NEW YORK (GenomeWeb News) – Just hours after the US Supreme Court ruled that Myriad Genetics' patent claims on the BRCA1 and BRCA2 genes were invalid, a group of partners launched an effort to enable individuals to contribute to knowledge about these genes by sharing their genetic information via large databases, Genetic Alliance said yesterday.
The aim of the Free the Data! initiative is to expand the pool of publicly available genetic information about these two genes, and other genes in the future, and make this information available in open databases, including the National Center for Biotechnology Information's ClinVar database.

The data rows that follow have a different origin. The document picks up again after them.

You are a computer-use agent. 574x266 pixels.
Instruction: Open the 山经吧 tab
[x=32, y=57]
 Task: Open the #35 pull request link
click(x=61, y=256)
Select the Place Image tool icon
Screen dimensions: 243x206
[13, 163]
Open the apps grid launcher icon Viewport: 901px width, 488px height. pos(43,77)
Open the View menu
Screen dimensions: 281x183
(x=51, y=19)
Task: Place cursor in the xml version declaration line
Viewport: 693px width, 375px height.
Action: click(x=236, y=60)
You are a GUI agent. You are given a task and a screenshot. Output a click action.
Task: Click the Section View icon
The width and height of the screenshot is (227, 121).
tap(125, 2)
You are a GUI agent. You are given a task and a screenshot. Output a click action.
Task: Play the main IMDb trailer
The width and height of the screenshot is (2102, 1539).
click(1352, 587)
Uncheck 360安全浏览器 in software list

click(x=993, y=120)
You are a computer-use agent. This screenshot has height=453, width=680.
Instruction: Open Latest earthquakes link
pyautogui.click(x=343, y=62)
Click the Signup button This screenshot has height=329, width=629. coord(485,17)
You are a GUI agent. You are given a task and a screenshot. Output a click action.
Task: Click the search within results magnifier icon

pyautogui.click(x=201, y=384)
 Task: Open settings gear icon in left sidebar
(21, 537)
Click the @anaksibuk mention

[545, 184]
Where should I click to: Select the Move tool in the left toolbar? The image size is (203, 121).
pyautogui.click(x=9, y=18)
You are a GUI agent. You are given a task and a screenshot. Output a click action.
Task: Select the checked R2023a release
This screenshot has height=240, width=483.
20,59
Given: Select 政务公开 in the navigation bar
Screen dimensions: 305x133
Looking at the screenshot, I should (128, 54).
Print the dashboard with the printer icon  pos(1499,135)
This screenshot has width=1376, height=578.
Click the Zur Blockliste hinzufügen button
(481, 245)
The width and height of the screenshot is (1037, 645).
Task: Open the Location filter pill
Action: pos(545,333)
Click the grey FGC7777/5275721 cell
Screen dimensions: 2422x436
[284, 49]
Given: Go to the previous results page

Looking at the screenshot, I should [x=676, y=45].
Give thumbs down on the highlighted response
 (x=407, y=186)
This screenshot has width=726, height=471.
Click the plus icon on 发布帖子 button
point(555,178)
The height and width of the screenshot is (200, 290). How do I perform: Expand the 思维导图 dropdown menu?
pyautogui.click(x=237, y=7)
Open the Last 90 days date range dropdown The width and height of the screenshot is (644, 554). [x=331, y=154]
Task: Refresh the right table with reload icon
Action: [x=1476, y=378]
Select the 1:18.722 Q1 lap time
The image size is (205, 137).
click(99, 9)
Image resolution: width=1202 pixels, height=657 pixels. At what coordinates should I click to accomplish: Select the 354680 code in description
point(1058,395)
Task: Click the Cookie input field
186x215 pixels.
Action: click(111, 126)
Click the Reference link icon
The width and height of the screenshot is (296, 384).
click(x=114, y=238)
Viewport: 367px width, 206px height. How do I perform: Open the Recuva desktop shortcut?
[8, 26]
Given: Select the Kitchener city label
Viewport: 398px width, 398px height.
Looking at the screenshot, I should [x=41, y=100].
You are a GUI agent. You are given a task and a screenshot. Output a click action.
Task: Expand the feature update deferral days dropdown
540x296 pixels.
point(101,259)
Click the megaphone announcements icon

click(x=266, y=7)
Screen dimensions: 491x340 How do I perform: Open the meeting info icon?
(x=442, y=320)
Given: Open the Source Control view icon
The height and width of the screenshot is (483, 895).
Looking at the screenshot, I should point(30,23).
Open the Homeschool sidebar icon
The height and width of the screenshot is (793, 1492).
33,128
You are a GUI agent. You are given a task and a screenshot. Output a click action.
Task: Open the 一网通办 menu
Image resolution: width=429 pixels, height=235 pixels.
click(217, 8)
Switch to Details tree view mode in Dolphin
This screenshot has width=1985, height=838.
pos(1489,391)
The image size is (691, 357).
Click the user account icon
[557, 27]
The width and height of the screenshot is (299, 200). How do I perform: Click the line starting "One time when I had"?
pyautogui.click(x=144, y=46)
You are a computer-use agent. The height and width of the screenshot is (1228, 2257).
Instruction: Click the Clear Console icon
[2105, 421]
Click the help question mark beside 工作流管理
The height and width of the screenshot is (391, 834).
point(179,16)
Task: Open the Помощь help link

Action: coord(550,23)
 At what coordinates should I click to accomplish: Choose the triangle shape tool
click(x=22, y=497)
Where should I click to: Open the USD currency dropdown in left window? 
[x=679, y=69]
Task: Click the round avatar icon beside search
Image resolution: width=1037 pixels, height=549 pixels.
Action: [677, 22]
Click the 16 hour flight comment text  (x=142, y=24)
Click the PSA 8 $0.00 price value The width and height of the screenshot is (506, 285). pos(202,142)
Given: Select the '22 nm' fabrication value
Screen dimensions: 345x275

Along with Genetic Alliance, the major partners in the initiative include the University of California, San Francisco, and the genetic testing lab InVitae.
Although the partners expect to see the use of genetic testing expand rapidly in the coming decade, in part because of the drop in cost of DNA sequencing and in part because of the Myriad ruling, there is currently no coordinated way for patients and physicians to share genetic results in ways that will help all patients, Genetic Alliance said.
This initiative seeks to do just that, enabling individuals to use their genetic test results to advance knowledge about how gene variation affects disease and to inform new translational research efforts.
"This effort enables individuals to contribute their information publicly, albeit with appropriate privacy and security protections through a customized portal that can be used by all patients and their clinicians in order to improve care," Genetic Alliance President and CEO Sharon Terry said in a statement.
Terry told GenomeWeb Daily News in an email that it was no coincidence that the project launched on the day of the Myriad decision, and called the ruling "fantastic."
"A company such as Myriad is, of course, free to keep the data that they generate. We are declaring that regardless of intellectual property, this data belongs in the public domain. Clinical care and research is advanced by this variation," Terry told GWDN. "Women (and men) have a right to share their data with whom they wish, when they wish. … We are calling for all tested individuals everywhere to liberate their data and build this movement to do so together."